Principal Software Engineer, Oath, June 2017 to present
Principal Software Engineer, Yahoo, June 2012 to June 2017
Architect on the stream content analytics platform. Redesigned previous analytics platform and reduced pipeline count by 10x while increasing customers ability to slice-and-dice the data. Led team of 6 engineers in the development of the project. Used Druid, Oozie, and Pig.
Developed new sketch based method for performing Student's t-test on A/B experiments. This solution saves significant computation time and resources for all experiment evaluations. Developed Pig UDF and deployed to several production systems. These enhancements were pushed to DataSketches.

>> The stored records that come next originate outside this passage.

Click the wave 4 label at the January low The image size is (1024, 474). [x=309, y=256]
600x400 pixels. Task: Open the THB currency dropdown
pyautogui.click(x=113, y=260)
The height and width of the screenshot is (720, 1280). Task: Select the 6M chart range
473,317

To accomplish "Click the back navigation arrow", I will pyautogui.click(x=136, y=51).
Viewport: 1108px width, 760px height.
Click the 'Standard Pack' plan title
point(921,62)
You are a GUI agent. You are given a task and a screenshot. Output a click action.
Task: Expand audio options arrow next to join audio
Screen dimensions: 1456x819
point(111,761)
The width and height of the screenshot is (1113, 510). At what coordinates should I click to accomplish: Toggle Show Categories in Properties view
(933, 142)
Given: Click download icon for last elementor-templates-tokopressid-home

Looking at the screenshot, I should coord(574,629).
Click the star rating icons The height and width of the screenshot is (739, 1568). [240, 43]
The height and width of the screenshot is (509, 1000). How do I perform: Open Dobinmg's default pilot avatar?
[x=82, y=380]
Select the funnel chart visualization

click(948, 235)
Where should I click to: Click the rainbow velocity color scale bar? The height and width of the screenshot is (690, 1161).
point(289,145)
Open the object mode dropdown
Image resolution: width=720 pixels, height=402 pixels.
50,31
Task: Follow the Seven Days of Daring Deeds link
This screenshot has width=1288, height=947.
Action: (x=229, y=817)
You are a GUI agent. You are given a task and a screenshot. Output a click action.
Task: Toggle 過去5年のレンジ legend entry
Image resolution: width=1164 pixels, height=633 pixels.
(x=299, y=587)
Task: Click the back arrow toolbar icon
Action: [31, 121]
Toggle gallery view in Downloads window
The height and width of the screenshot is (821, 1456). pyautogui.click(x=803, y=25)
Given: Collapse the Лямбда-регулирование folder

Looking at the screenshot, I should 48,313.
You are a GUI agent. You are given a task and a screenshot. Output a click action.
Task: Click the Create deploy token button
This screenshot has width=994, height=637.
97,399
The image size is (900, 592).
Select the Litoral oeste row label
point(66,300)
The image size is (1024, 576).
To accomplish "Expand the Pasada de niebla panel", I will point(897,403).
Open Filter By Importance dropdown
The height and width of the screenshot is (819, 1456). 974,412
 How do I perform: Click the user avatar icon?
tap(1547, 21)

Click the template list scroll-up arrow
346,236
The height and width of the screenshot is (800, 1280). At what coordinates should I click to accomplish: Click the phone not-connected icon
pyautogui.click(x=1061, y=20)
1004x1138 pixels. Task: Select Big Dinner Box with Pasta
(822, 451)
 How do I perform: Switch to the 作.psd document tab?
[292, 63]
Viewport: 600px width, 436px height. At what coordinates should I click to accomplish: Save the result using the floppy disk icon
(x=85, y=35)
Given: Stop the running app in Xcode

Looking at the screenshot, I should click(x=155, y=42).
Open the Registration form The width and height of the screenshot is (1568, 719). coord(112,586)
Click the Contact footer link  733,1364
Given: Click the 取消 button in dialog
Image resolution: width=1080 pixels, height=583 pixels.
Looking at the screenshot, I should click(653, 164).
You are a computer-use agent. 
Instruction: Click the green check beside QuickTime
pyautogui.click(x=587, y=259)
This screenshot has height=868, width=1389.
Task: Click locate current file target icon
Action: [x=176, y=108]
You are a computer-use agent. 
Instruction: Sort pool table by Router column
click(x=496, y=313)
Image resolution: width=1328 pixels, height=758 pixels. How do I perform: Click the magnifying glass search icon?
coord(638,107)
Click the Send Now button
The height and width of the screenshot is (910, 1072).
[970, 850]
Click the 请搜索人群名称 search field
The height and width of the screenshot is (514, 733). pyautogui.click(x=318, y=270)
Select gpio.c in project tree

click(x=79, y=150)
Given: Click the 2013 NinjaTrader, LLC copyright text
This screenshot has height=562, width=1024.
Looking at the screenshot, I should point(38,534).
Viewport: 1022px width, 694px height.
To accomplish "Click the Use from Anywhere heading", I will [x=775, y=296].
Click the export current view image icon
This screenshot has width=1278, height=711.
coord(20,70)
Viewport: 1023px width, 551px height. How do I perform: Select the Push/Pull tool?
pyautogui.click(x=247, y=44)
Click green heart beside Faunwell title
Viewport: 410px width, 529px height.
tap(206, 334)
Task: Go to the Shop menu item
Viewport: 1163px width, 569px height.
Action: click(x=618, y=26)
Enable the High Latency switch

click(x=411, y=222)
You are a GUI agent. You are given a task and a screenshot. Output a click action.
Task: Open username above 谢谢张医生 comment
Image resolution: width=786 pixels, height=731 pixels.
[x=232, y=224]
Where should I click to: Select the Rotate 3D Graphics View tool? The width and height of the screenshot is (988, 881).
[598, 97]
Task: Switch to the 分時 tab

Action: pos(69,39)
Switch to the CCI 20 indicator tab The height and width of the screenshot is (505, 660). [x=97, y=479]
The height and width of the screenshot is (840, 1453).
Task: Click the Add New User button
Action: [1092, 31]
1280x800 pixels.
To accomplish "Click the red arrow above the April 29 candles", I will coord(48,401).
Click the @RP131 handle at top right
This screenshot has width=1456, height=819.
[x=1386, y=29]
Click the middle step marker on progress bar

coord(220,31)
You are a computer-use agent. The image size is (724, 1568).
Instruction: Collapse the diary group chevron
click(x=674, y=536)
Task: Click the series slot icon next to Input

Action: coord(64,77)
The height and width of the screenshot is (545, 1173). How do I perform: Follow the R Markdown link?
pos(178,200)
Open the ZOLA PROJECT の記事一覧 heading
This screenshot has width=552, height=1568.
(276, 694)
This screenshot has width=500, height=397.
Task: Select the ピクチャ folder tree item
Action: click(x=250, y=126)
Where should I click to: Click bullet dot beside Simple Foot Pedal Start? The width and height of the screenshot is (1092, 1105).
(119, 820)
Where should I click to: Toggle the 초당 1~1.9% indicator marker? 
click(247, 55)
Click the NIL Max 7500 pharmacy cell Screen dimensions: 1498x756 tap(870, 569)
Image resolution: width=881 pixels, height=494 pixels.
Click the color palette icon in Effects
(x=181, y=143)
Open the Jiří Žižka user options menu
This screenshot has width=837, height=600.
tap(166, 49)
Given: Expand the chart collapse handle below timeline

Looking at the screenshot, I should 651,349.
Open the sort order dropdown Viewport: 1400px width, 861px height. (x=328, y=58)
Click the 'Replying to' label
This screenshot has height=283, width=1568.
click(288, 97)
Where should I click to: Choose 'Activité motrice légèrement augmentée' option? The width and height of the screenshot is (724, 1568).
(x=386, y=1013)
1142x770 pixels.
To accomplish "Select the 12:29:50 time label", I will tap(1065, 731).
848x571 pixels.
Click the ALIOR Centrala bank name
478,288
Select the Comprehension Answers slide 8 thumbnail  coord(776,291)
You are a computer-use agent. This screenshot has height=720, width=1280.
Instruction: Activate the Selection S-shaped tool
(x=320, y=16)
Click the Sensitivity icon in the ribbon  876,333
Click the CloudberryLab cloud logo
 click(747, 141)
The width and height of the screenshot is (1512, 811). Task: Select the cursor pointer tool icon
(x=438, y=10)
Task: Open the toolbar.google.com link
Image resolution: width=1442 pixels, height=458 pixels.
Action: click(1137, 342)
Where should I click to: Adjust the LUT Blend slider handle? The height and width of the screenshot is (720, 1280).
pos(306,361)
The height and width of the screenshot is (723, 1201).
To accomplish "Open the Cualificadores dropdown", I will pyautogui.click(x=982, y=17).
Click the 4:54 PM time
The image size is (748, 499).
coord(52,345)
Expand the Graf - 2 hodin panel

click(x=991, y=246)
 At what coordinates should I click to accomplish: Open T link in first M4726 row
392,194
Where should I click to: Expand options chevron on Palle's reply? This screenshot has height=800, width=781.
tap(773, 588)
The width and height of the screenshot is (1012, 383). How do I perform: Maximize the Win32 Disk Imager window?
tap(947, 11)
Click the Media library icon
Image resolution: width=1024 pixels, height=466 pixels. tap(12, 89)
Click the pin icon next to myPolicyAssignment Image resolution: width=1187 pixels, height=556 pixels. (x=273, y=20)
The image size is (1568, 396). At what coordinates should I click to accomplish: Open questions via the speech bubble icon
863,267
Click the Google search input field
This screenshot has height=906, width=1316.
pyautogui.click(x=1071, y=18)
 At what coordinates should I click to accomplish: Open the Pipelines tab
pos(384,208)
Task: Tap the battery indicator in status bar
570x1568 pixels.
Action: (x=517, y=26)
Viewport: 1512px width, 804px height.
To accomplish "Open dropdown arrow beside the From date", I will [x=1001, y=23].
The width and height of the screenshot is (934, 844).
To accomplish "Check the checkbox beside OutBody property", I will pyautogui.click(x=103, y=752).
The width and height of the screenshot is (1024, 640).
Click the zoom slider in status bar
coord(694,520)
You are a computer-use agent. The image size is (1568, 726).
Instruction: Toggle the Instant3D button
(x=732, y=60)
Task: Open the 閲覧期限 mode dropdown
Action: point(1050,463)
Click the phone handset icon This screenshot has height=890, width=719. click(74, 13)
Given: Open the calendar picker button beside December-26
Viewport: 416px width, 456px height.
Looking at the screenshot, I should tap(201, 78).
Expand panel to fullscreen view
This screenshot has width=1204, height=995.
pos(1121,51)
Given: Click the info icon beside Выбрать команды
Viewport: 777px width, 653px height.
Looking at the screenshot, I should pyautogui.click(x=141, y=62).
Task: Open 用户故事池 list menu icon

Lead engineer on the Instamart project, which provides a UI for non-engineers to design, compile, and launch ETL pipelines that load data into Druid. Product is in use by 50+ teams. Technologies used include Pig, Hive, Oozie, Druid, Python, Java, and DataSketches. Presented project at Hadoop Summit 2016.
Led engineer team of 4 in adding features to Apache Incubating Superset and Apache Calcite. Notable features included Druid support for HLL and theta sketches, query pushdown for Druid, Superset and Calcite integration, and UI enhancements. Organized cross company meetings with Airbnb and Hortonworks to synchronize on planning.
Lead engineer for integrating Flurry with Yahoo's data systems after acquisition. Consumed from Flurry's HBase cluster, performed ETL, and integrated results with our existing data systems.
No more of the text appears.